Institute for Interdisciplinary Information Sciences, Tsinghua University, Beijing, China.
School of Medicine, Tsinghua University, Beijing, China.
Bioinformatics. 2017 Jul 15;33(14):i234-i242. doi: 10.1093/bioinformatics/btx247.
Translation initiation is a key step in the regulation of gene expression. In addition to the annotated translation initiation sites (TISs), the translation process may also start at multiple alternative TISs (including both AUG and non-AUG codons), which makes it challenging to predict TISs and study the underlying regulatory mechanisms. Meanwhile, the advent of several high-throughput sequencing techniques for profiling initiating ribosomes at single-nucleotide resolution, e.g. GTI-seq and QTI-seq, provides abundant data for systematically studying the general principles of translation initiation and the development of computational method for TIS identification.
We have developed a deep learning-based framework, named TITER, for accurately predicting TISs on a genome-wide scale based on QTI-seq data. TITER extracts the sequence features of translation initiation from the surrounding sequence contexts of TISs using a hybrid neural network and further integrates the prior preference of TIS codon composition into a unified prediction framework.
Extensive tests demonstrated that TITER can greatly outperform the state-of-the-art prediction methods in identifying TISs. In addition, TITER was able to identify important sequence signatures for individual types of TIS codons, including a Kozak-sequence-like motif for AUG start codon. Furthermore, the TITER prediction score can be related to the strength of translation initiation in various biological scenarios, including the repressive effect of the upstream open reading frames on gene expression and the mutational effects influencing translation initiation efficiency.

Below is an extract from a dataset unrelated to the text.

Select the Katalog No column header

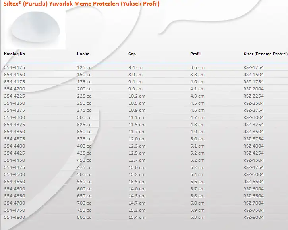[15, 54]
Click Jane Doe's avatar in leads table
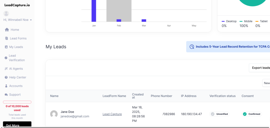Image resolution: width=270 pixels, height=128 pixels. [54, 114]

TITER is available as an open-source software and can be downloaded from https://github.com/zhangsaithu/titer .
lzhang20@mail.tsinghua.edu.cn or zengjy321@tsinghua.edu.cn.
Supplementary data are available at Bioinformatics online.
翻译起始是基因表达调控的关键步骤。除了已注释的翻译起始位点(TIS)外,翻译过程还可能从多个替代 TIS(包括 AUG 和非 AUG 密码子)开始,这使得 TIS 的预测和研究潜在的调控机制具有挑战性。同时,几种高通量测序技术的出现,如 GTI-seq 和 QTI-seq,可在单核苷酸分辨率下对起始核糖体进行分析,为系统研究翻译起始的一般原理和开发 TIS 识别的计算方法提供了丰富的数据。
我们开发了一种基于深度学习的框架 TITER,用于根据 QTI-seq 数据在全基因组范围内准确预测 TIS。TITER 使用混合神经网络从 TIS 周围序列环境中提取翻译起始的序列特征,并将 TIS 密码子组成的先验偏好进一步整合到统一的预测框架中。
广泛的测试表明,TITER 在识别 TIS 方面可以大大优于最先进的预测方法。此外,TITER 还能够识别各种 TIS 密码子类型的重要序列特征,包括 AUG 起始密码子的 Kozak 序列样基序。此外,TITER 的预测得分可以与各种生物学情景下的翻译起始强度相关联,包括上游开放阅读框对基因表达的抑制作用以及影响翻译起始效率的突变效应。
TITER 作为开源软件提供,并可从 https://github.com/zhangsaithu/titer 下载。
lzhang20@mail.tsinghua.edu.cn 或 zengjy321@tsinghua.edu.cn。
补充数据可在 Bioinformatics 在线获取。